You can make things **bold** or //italic// or **//both//** or //**both**//.

Character formatting extends across line breaks: **bold,
this is still bold. This line deliberately does not end in star-star.

Not bold. Character formatting does not cross paragraph boundaries.

You can use [[internal links]] or [[http://www.wikicreole.org|external links]],
give the link a [[internal links|different]] name.
^D
## Wiki Creole

You can make things **bold** or *italic* or ***both*** or ***both***.

Character formatting extends across line breaks: \*\*bold, this is still
bold. This line deliberately does not end in star-star.

Not bold.

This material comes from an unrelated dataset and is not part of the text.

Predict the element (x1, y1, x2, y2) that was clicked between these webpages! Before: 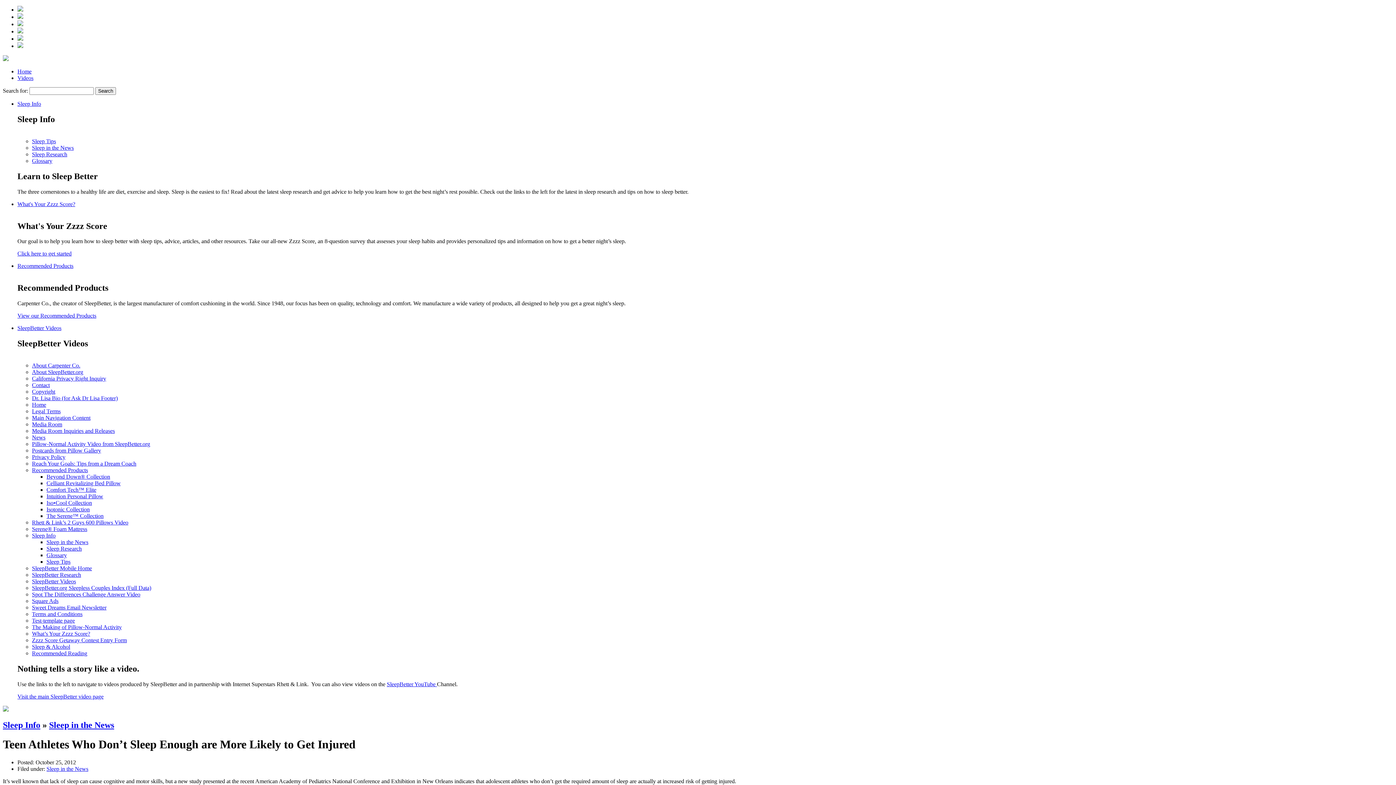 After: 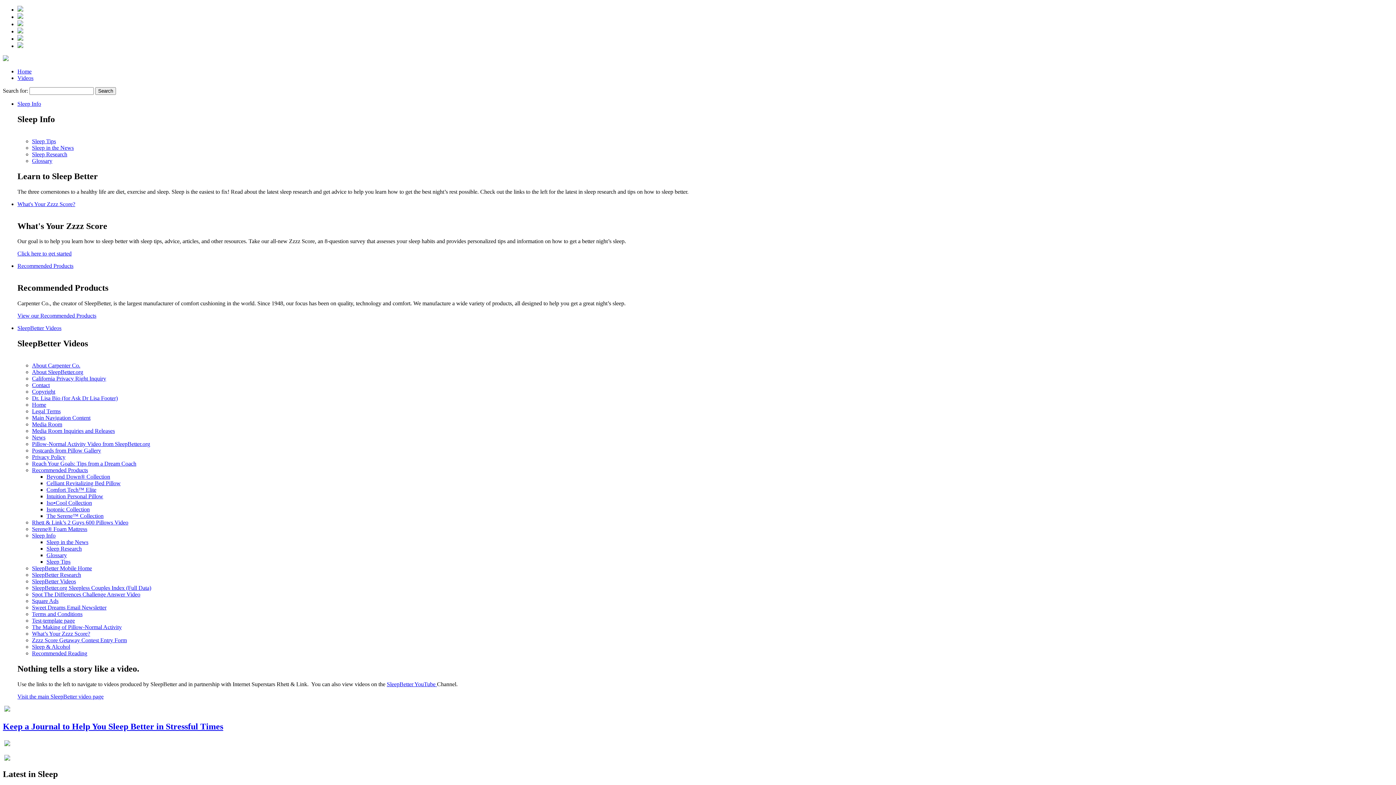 Action: bbox: (2, 56, 8, 62)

Character formatting does not cross paragraph boundaries.

You can use [internal links](internal links) or [external
links](http://www.wikicreole.org), give the link a
[different](internal links) name.

Example: parsing JSON from an API

This custom reader consumes the JSON output of https://www.reddit.com/r/haskell.json and produces a document containing the current top articles on the Haskell subreddit.

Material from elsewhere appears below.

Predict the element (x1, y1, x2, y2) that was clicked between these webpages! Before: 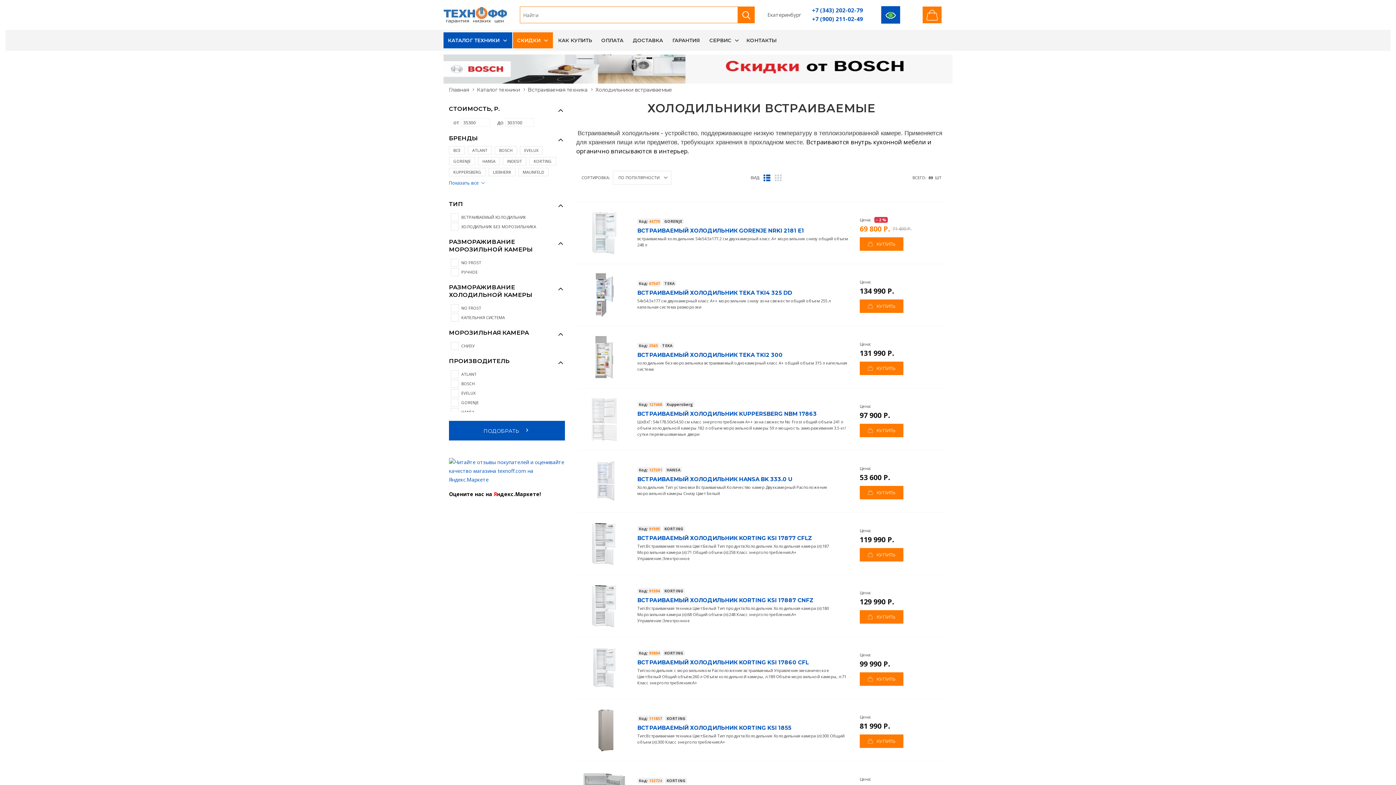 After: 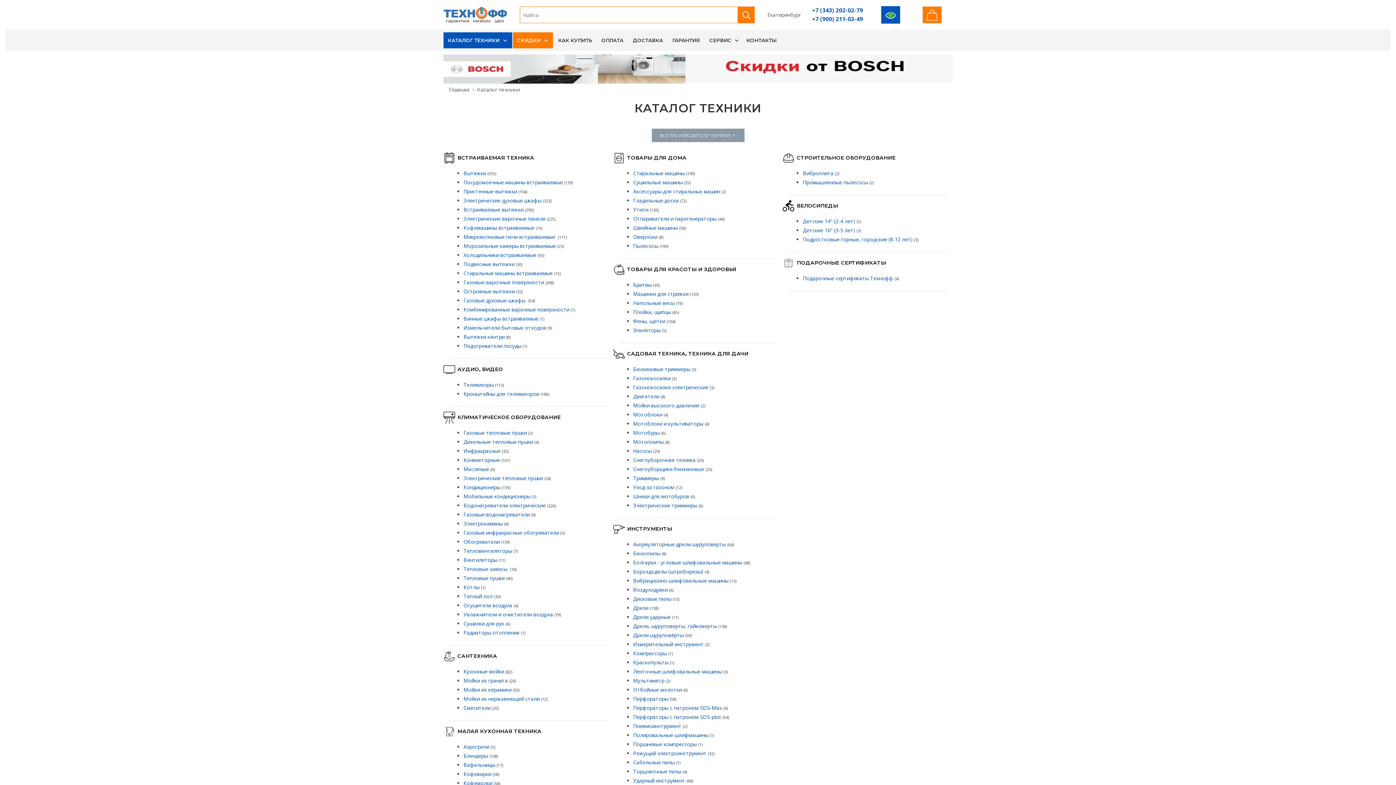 Action: label: КАТАЛОГ ТЕХНИКИ bbox: (443, 32, 509, 48)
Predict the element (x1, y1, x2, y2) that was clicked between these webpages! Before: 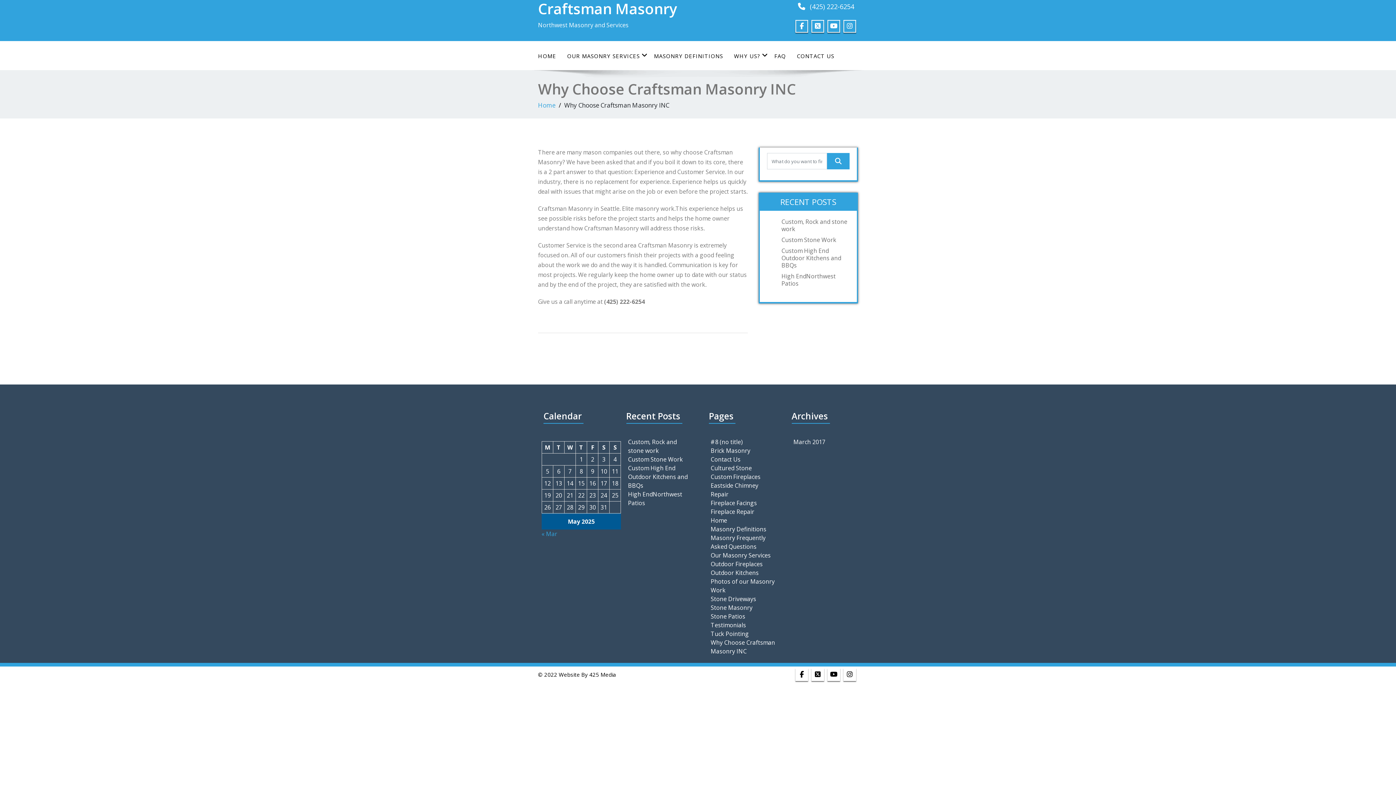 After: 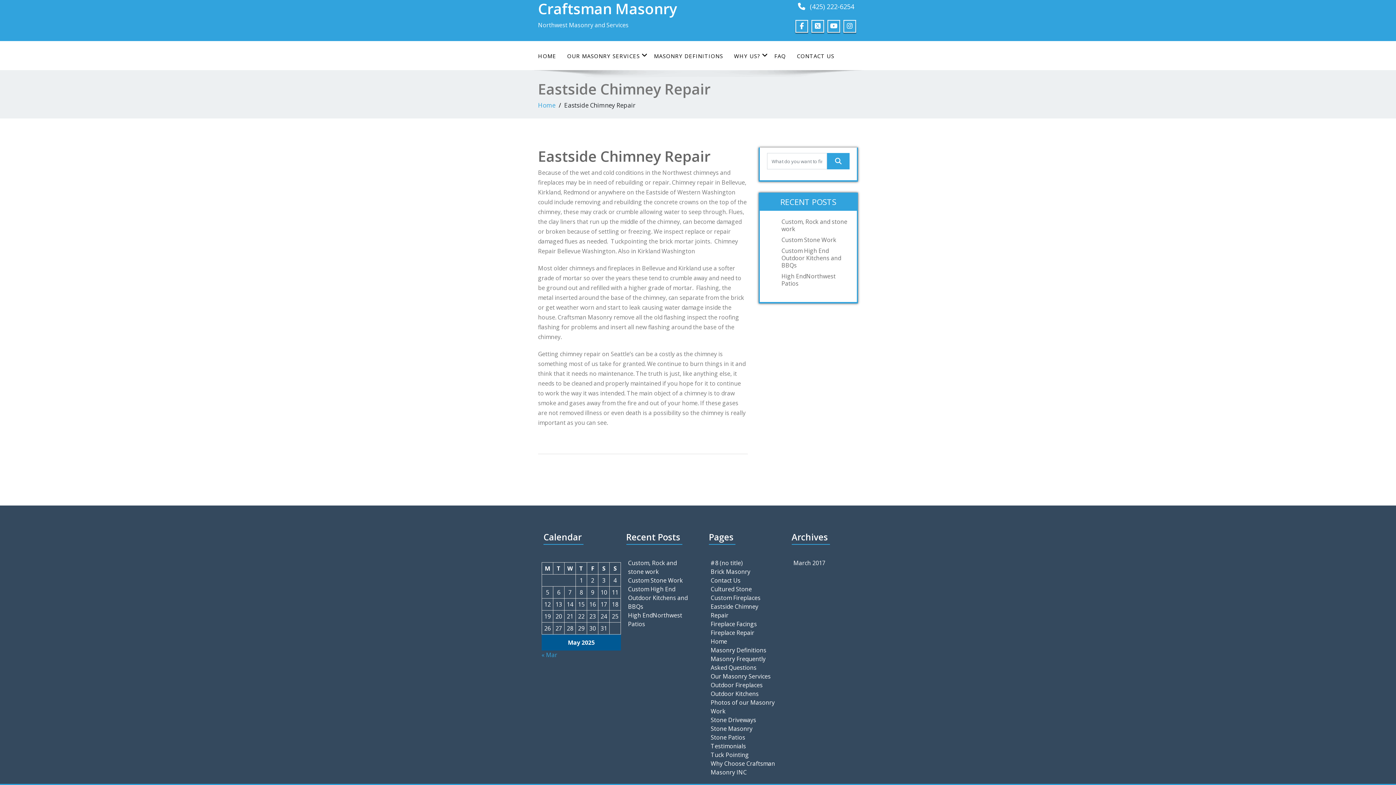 Action: bbox: (710, 481, 775, 498) label: Eastside Chimney Repair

It assumes that the luajson library is available. (It can be installed using luarocks install luajson---but be sure you are installing it for Lua 5.3, which is the version packaged with pandoc.)

-- consumes the output of https://www.reddit.com/r/haskell.json

local json = require'json'  -- luajson must be available

local function read_inlines(raw)
  local doc = pandoc.read(raw, "commonmark")
  return pandoc.utils.blocks_to_inlines(doc.blocks)
end

local function read_blocks(raw)
  local doc = pandoc.read(raw, "commonmark")
  return doc.blocks
end

function Reader(input)

  local parsed = json.decode(input)
  local blocks = {}

  for _,entry in ipairs(parsed.data.children) do
    local d = entry.data
    table.insert(blocks, pandoc.Header(2,
                  pandoc.Link(read_inlines(d.title), d.url)))
    for _,block in ipairs(read_blocks(d.selftext)) do
      table.insert(blocks, block)
    end
  end

  return pandoc.Pandoc(blocks)

end

Similar code can be used to consume JSON output from other APIs.

Note that the content of the text fields is markdown, so we convert it using pandoc.read().